Puar writes almost unintelligible Orwellian double speak language devoid of normal meaning.  Her article’s summary states that “Israel manifests an implicit right claim to the ‘right to maim” and debilitate Palestinian bodies and environments. . the policy of maiming is a productive one, a form of weaponized epigenetics.”[vii] “Epigentics”  just to clarify, means “relating to, or produced by the chain of developmental processes in epigenesis that lead from genotype to phenotype after the initial action of the genes. [viii]   Also note the use of the word “implicit,”  modifying the ‘right to maim’.  In other words, Israel’s right to national self-defense, the most basic legal right of any government, has been turned into indiscriminate mutilation.  Just like terrorists who hide behind civilian hospitals, Puar hides behind incomprehensible language and misused concepts to launch an attack which would be laughable if it were clearly written.

The concept of  “borderlands” has become a staple of academic study during the last twenty years.  You can have imagined borders, removed borders and borders of the mind.  There are scores of  books with “Borderlands” in their titles, academic journals on Borderlands and even an Association of Borderland Studies.  There is much to admire in what used to be known, more plainly, as transnational studies.  But in the hands of anti-Israel forces, borderlands is just one more weapon in their unbending crusade to destroy Israel.

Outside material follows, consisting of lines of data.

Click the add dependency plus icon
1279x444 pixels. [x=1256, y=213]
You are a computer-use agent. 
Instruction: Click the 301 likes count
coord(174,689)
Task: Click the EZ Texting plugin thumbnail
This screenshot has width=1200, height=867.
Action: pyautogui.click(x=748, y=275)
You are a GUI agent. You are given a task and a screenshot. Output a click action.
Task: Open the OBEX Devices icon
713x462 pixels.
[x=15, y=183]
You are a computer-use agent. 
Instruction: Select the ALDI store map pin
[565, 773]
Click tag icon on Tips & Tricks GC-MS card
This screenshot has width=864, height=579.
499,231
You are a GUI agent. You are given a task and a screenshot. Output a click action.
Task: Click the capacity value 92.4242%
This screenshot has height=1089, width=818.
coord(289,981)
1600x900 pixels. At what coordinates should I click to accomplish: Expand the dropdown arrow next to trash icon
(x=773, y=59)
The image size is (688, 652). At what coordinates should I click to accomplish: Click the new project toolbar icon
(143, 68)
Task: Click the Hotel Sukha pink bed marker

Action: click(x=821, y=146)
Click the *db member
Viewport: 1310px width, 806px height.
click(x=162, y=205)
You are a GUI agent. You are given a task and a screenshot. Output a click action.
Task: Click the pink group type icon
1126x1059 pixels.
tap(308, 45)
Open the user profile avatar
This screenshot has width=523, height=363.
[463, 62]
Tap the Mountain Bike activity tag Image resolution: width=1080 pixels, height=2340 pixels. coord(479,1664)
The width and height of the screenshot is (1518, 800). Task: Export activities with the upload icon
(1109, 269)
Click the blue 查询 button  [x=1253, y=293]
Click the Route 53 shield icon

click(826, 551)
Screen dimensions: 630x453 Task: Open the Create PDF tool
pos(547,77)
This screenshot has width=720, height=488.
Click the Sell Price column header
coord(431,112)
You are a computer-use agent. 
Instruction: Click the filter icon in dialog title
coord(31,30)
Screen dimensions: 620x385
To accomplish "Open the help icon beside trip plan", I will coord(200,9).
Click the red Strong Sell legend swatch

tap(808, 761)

[i] At the time what we think of as the “Middle East” was known as the Near East, the Middle East being the accepted term for the Indian Sub-Continent  The terminology changed gradually in the 1940s and 1950s as the Anglo-American wartime usage of ” Middle Eastern Command”  took root.

[ii] Eugene Kontorovich,  https://www.washingtonpost.com/news/volokh-conspiracy/, March 10, 2016.  See also, Diane B. Kunz, “Israel:  Facts, Not Fiction,” http://www.brandeiscenter.com/, March 1, 2016.

[iii] Forthcoming, the Arizona Law Review.

[iv] id.

[v] In addition, the British government, kicked Israel, alone of all the successor states, out of its financial bloc, known as the sterling area.  In the event, Israel was probably better off.

[vi] Ziva Dahl, “Vassar Jewish Studies Sponsors Demonization of Israel…Again,” http://observer.com/2016/02/vassar-jewish-studies-sponsors-demonization-of-israel-again/

[vii] Jasbir K. Puar, “The ‘Right to Maim:  Disablement and Inhumanist Biopolitics in Palestine,”  Borderlands e- journal, volume 14, Number 1, 2015, www.borderlands.net .au.